Even though the PPP loans cover all payroll costs, including salary, wages and commissions, taxes, costs related to group health care benefits, and paid sick leave, the loan amounts are limited to two‐and‐a‐half months of payroll costs.
However, if the COVID‐19 outbreak continues into the summer and shut down orders are extended for several months, employers could face a conundrum. If they obtain a PPP loan and then lay off their workers when the PPP funds run out, they must repay the money because the CARES Act requires them to keep workers on the payroll through June 30, 2020, to qualify for loan forgiveness. But if they keep the workers on their payroll, they will have to pay them at a time when their revenues have dropped or disappeared, because the PPP funds may be exhausted.
Consider a dental office where the dentist has laid off 15 employees. The dentist is still available for emergency appointments, but those are few and far between, and she doesn’t need employees there to assist. She still must pay overhead costs such as rent and utilities while the practice is closed, which the PPP loan would cover. But in order to qualify for full loan forgiveness, 75 percent of the PPP funds would have to be used to cover payroll costs in the first 8 weeks of receiving the funds.
In the dentist’s case the Employee Retention Credit may make more sense. It enables any employer whose business was deemed non‐essential and is subject to a stay-at-home order or one that has a decline in gross revenue by 50% or more evaluated on a quarterly basis, to take a 50 percent credit against the first $10,000 in wages paid to employees. So, the maximum benefit is $5,000 per employee. The dentist can apply it against payroll tax deposits that she would pay, as she does not have to wait until filing the payroll tax return. Assuming she is able to take the maximum credit for each employee, her total credits could be worth $75,000, and she is only paying employees when she is back open.
Another scenario involves a restaurant that has three locations and is still selling carryout and delivery meals, though it has had to lay off 12 wait staff because its dine‐in operation has been shut down due to the COVID‐19 crisis.
With the carryout and delivery income, the restaurant’s current revenue is about 40 percent of its normal level, and the company expects this to continue for at least the next six weeks. With just 40 percent of its normal revenue, the company is not profitable.
Because the company would have to take a large amount in PPP loans to rehire all of its workers, and because there is no guarantee that the restaurant would be able to re‐open its dine‐in operations by the end of the loan period, it probably does not make sense for this company to take the PPP loan with the expectation of full forgiveness.

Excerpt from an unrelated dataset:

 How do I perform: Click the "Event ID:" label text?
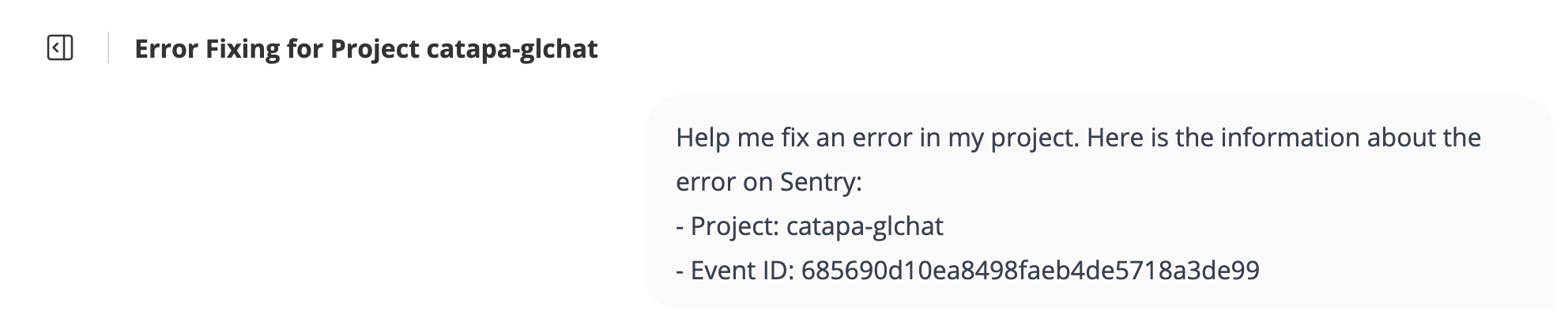(x=741, y=271)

If the company wants to rehire some workers to perform delayed maintenance or deep clean the restaurant properties while the dining rooms are closed, it would make more sense to take out a smaller loan to help them make payroll for the next six weeks.

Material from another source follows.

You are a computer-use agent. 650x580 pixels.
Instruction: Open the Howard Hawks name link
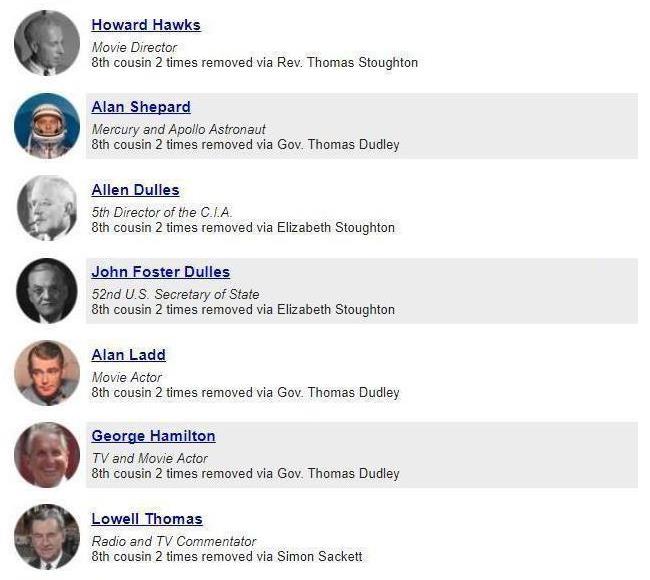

If the company decided to utilize the Employee Retention Credit, it would not be required to rehire any of the laid off workers during the shutdown period. Moreover, employers can use the Employee Retention Credit proceeds immediately to fund the eligible wages for the workers they still have on staff by utilizing funds they have set aside to pay federal payroll (Social Security) taxes. If you do not have adequate funds set aside for those taxes to fully fund your Employee Retention Credit, you may file a Form 7200 Advance Payment of Employer Credits Due to COVID‐19 to claim an advance refund for the full amount of the anticipated credit.
Pressure to Act Quickly
You may be feeling pressured to decide immediately about applying for a PPP loan because it is widely believed that the $349 billion that has been authorized for the loans will dry up quickly.
But take a moment to catch your breath and weigh whether a loan that you may end up having to pay back is better than the tax credit that can produce cash for you almost as quickly.